**Directions:** Reproduce the listing verbatim through the line with "Open the Modifiers".

**Available data:**

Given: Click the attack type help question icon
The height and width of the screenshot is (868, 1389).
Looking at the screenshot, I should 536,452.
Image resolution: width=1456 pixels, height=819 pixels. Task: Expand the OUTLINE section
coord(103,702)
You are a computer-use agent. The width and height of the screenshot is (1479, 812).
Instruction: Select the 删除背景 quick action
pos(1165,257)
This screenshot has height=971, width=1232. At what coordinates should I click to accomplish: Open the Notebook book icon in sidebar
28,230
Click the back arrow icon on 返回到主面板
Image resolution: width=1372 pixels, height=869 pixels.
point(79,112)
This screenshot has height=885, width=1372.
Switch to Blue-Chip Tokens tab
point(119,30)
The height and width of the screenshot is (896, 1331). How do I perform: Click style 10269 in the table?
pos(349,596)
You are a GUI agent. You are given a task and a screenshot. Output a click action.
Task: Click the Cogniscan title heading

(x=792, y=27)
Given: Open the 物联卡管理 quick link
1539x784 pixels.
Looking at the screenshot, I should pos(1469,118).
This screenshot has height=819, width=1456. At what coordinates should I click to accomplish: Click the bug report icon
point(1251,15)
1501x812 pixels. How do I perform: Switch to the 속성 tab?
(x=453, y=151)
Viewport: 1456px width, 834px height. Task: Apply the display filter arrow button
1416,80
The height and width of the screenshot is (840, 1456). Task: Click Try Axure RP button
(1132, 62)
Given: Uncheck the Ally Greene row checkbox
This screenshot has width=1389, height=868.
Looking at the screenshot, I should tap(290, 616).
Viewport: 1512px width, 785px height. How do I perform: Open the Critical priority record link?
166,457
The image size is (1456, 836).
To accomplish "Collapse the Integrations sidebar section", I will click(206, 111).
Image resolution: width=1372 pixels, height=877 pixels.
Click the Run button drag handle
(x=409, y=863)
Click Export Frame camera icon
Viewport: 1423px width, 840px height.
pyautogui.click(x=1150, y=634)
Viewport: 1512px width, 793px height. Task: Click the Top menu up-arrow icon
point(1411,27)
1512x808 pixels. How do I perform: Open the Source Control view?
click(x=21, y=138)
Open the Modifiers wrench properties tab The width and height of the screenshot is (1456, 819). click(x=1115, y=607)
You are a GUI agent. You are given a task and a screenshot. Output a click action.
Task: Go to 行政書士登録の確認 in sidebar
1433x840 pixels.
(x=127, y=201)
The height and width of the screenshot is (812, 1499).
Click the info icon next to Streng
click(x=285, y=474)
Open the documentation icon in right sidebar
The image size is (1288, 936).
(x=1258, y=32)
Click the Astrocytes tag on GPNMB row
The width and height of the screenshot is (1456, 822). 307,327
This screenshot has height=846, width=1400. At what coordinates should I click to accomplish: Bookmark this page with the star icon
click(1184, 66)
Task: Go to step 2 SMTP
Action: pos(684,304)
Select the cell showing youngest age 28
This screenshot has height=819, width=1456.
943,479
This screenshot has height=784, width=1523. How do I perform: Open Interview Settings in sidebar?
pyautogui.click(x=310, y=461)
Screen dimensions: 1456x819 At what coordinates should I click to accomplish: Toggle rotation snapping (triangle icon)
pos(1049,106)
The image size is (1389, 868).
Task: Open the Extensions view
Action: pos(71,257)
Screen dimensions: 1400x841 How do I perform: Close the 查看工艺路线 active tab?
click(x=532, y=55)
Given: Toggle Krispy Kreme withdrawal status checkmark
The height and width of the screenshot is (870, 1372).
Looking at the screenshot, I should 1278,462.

**Solution to the exercise:**
Given: Click the attack type help question icon
The height and width of the screenshot is (868, 1389).
Looking at the screenshot, I should 536,452.
Image resolution: width=1456 pixels, height=819 pixels. Task: Expand the OUTLINE section
coord(103,702)
You are a computer-use agent. The width and height of the screenshot is (1479, 812).
Instruction: Select the 删除背景 quick action
pos(1165,257)
This screenshot has height=971, width=1232. At what coordinates should I click to accomplish: Open the Notebook book icon in sidebar
28,230
Click the back arrow icon on 返回到主面板
Image resolution: width=1372 pixels, height=869 pixels.
point(79,112)
This screenshot has height=885, width=1372.
Switch to Blue-Chip Tokens tab
point(119,30)
The height and width of the screenshot is (896, 1331). How do I perform: Click style 10269 in the table?
pos(349,596)
You are a GUI agent. You are given a task and a screenshot. Output a click action.
Task: Click the Cogniscan title heading

(x=792, y=27)
Given: Open the 物联卡管理 quick link
1539x784 pixels.
Looking at the screenshot, I should pos(1469,118).
This screenshot has height=819, width=1456. At what coordinates should I click to accomplish: Click the bug report icon
point(1251,15)
1501x812 pixels. How do I perform: Switch to the 속성 tab?
(x=453, y=151)
Viewport: 1456px width, 834px height. Task: Apply the display filter arrow button
1416,80
The height and width of the screenshot is (840, 1456). Task: Click Try Axure RP button
(1132, 62)
Given: Uncheck the Ally Greene row checkbox
This screenshot has width=1389, height=868.
Looking at the screenshot, I should tap(290, 616).
Viewport: 1512px width, 785px height. How do I perform: Open the Critical priority record link?
166,457
The image size is (1456, 836).
To accomplish "Collapse the Integrations sidebar section", I will click(206, 111).
Image resolution: width=1372 pixels, height=877 pixels.
Click the Run button drag handle
(x=409, y=863)
Click Export Frame camera icon
Viewport: 1423px width, 840px height.
pyautogui.click(x=1150, y=634)
Viewport: 1512px width, 793px height. Task: Click the Top menu up-arrow icon
point(1411,27)
1512x808 pixels. How do I perform: Open the Source Control view?
click(x=21, y=138)
Open the Modifiers wrench properties tab The width and height of the screenshot is (1456, 819). click(x=1115, y=607)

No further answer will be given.